Si possono aggiungere alcune osservazioni sui soggetti da coinvolgere e sugli strumenti da utilizzare. Pur nella convinzione che sia indispensabile ipotizzare una partecipazione quanto più possibile aperta e diffusa, gli interlocutori più preziosi sono sicuramente i bambini, i ragazzi e gli anziani: i primi perchè hanno punti di vista più innovativi, devono ancora costruire il proprio futuro (e dobbiamo aiutarli a renderlo migliore del nostro) e costituiscono un tramite eccezionale con le generazioni dei genitori, dei nonni, dei bisnonni; i secondi per il bagaglio di saperi e di esperienze di cui sono testimoni e che rischiano di andare perduti. Uno strumento di cui tutti i Parchi sono dotati e che può rivelarsi prezioso è il sito web.

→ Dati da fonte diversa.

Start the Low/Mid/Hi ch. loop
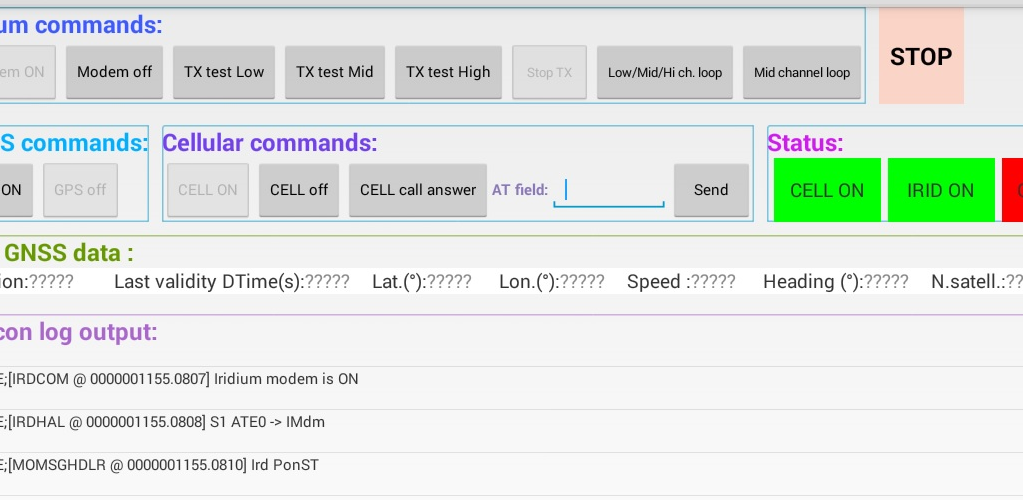 click(x=665, y=72)
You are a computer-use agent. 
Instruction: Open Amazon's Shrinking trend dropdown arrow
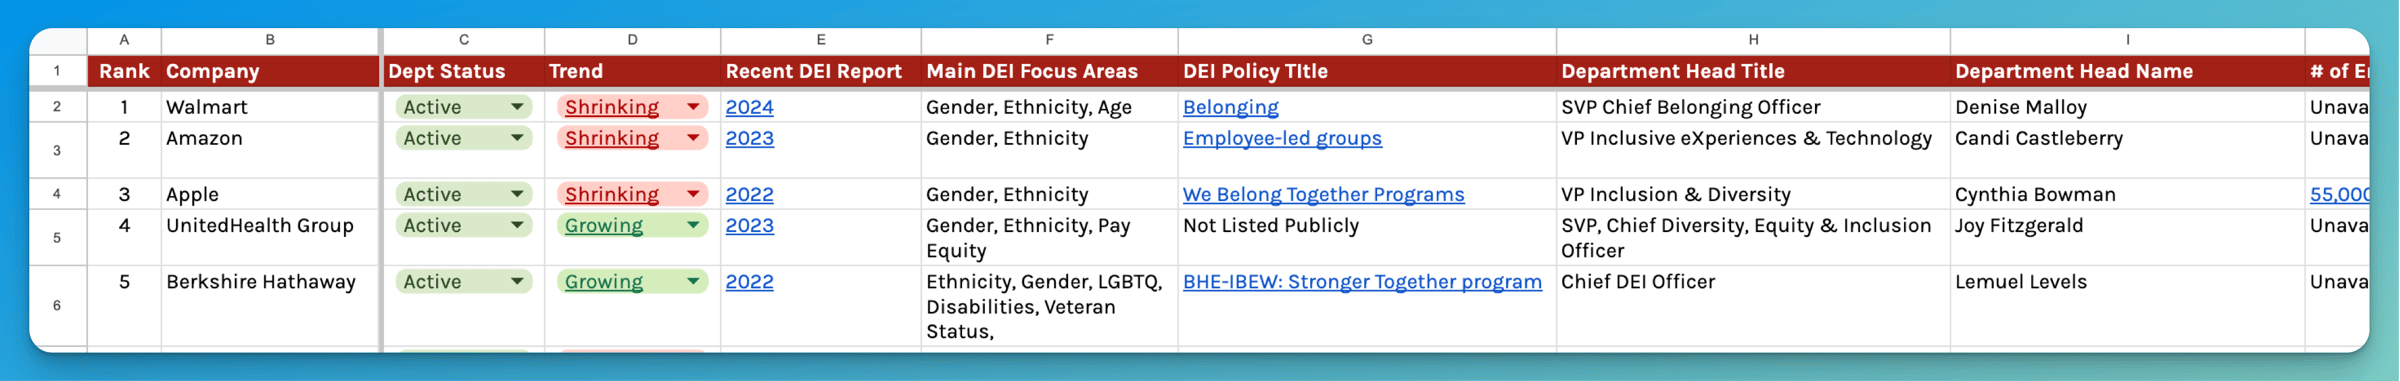pos(692,138)
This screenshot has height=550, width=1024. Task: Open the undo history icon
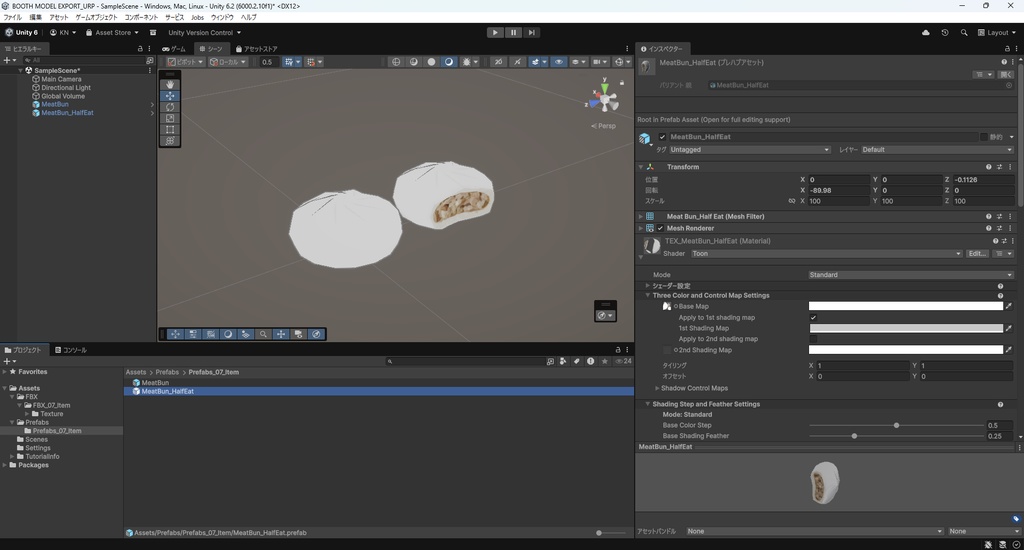(x=945, y=32)
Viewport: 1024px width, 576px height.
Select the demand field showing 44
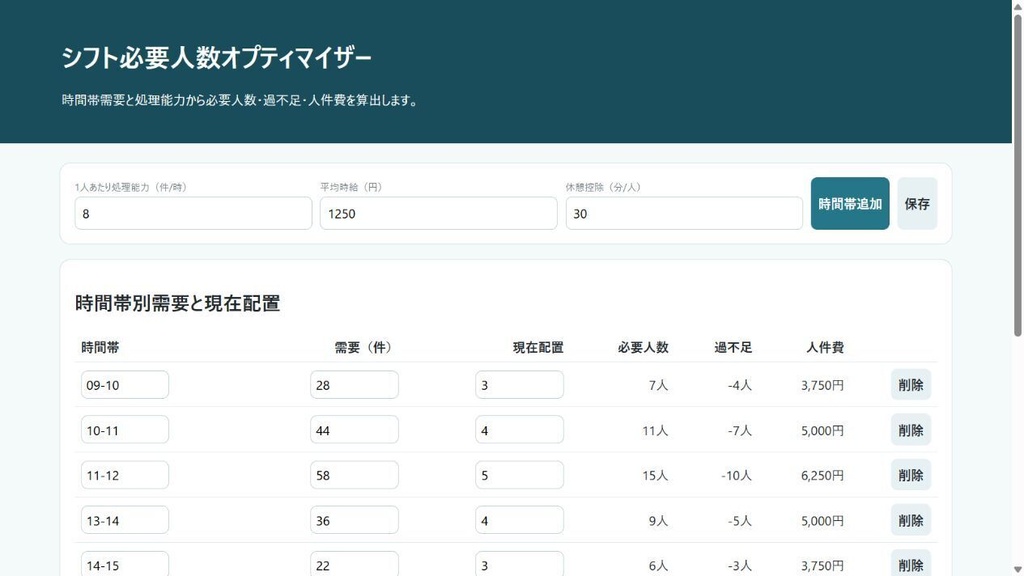(x=354, y=430)
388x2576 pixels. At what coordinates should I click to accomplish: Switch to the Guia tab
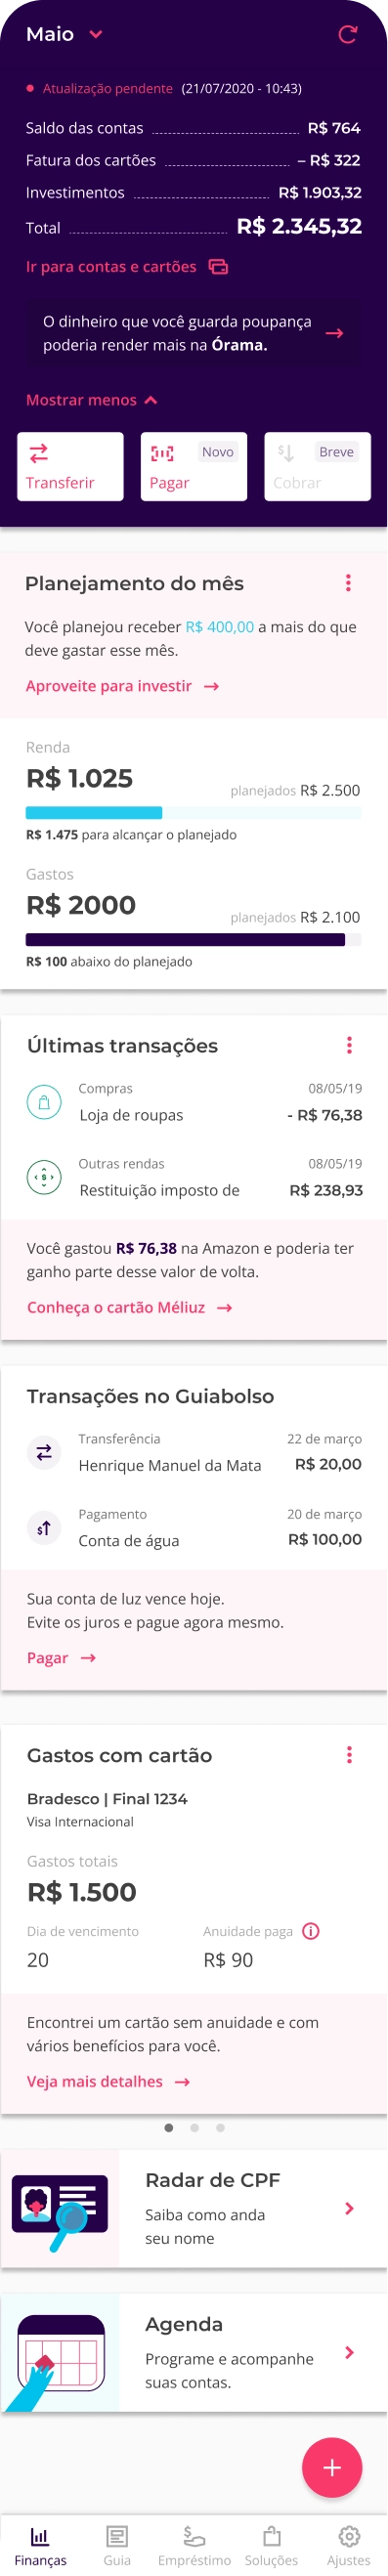click(x=117, y=2546)
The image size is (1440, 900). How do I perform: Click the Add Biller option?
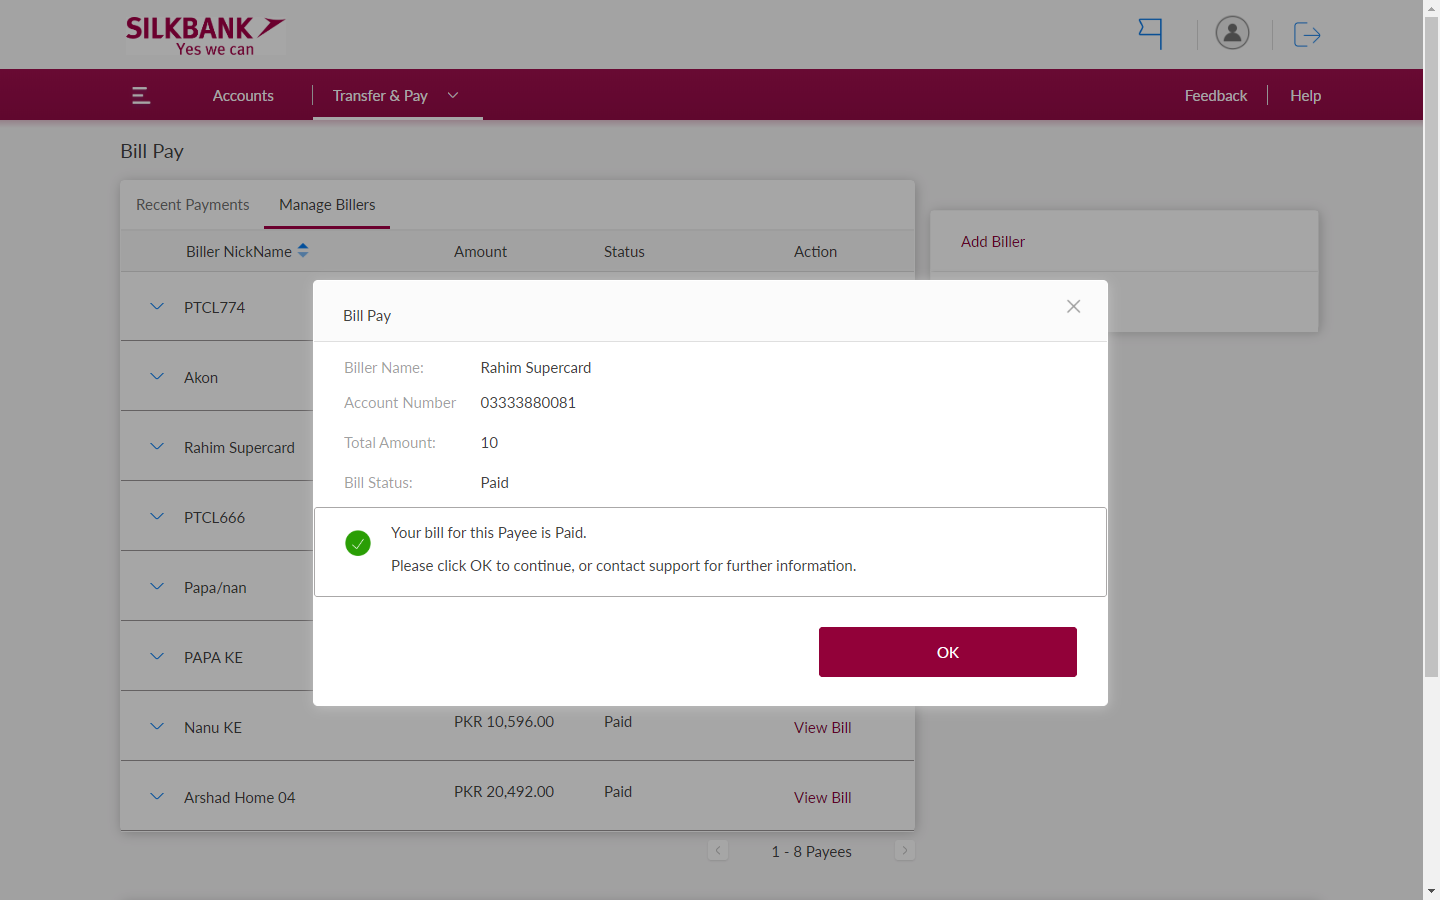(993, 242)
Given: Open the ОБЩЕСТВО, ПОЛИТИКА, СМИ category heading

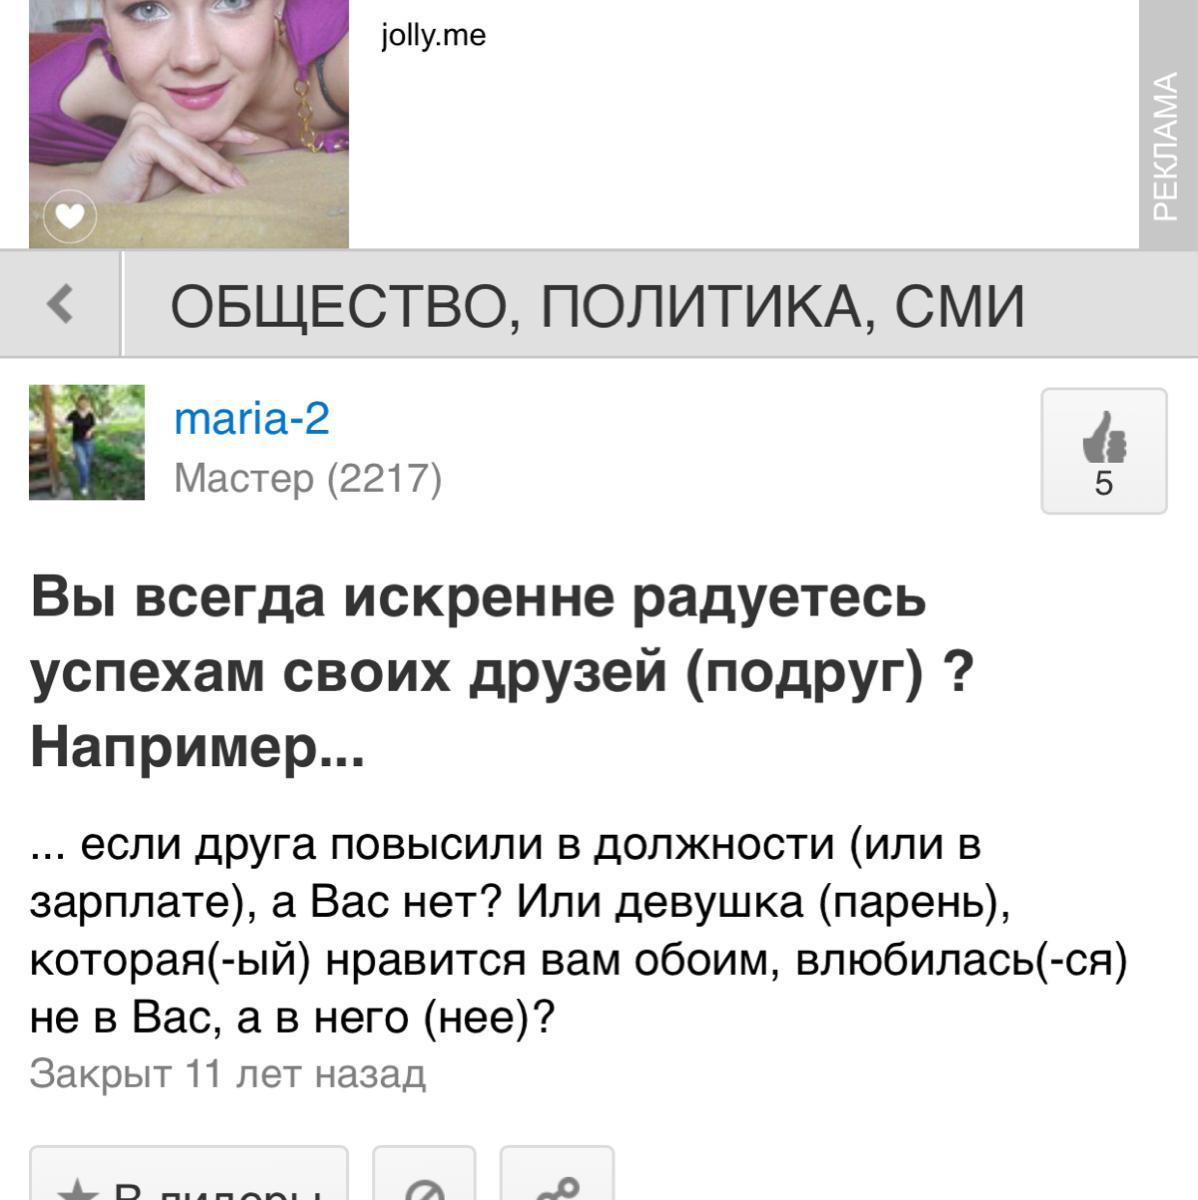Looking at the screenshot, I should click(x=598, y=305).
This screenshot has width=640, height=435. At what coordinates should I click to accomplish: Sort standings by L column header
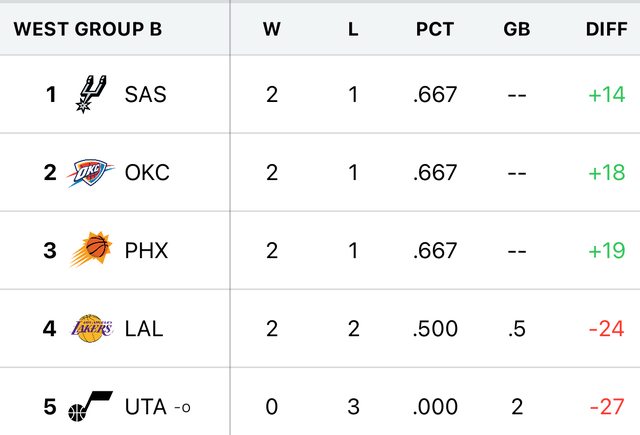coord(353,28)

Oltre ad offrire informazioni e suggestioni, può assumere il ruolo di interfaccia con insiders e outsiders e, attraverso una sorta di forum telematico, raccogliere le testimonianze delle diverse percezioni del territorio, attivare un processo di conoscenza continuo e di rilevamento dei pareri e delle sensazioni che progetti e interventi stimolano. Un'ultima notazione per sottolineare un rischio che spesso si corre nelle pratiche di tipo partecipativo, cioè che queste siano intese più come strumento d'informazione, comunicazione, sensibilizzazione degli attori e del pubblico, che come modo per favorire l'intervento attivo dei cittadini nella definizione delle scelte di progetto. Occorre, invece - e non solo nelle aree protette - promuovere forme di partecipazione "effettiva o radicale", nelle quali i destinatari diventano co-protagonisti dei processi di scelta, progettazione e realizzazione (Paba 2003). In questo modo la scontentezza si può trasformare in proposta operativa, in progetto di cambiamento, e può crescere la fiducia nel ruolo dei Parchi.
Bibliografia
Magnaghi A., (1990), Il territorio dell'abitare. Lo sviluppo locale come alternativa strategica, FrancoAngeli, Milano.
Leone U., (1999), Consenso e coordinamento nella politica, in Ecologia politica CNS, n. 3, settembre-dicembre 1999, Anno IX, fasc. 27.
Paba G., (2003), Movimenti urbani. Pratiche di costruzione sociale della città, FrancoAngeli, Milano.
Dematteis G., (2007), Paesaggio come codice genetico, in Balletti F. (a cura di), Sapere tecnico-sapere locale. Conoscenza identificazione scenari per il progetto, Alinea, Firenze (in corso di pubblicazione).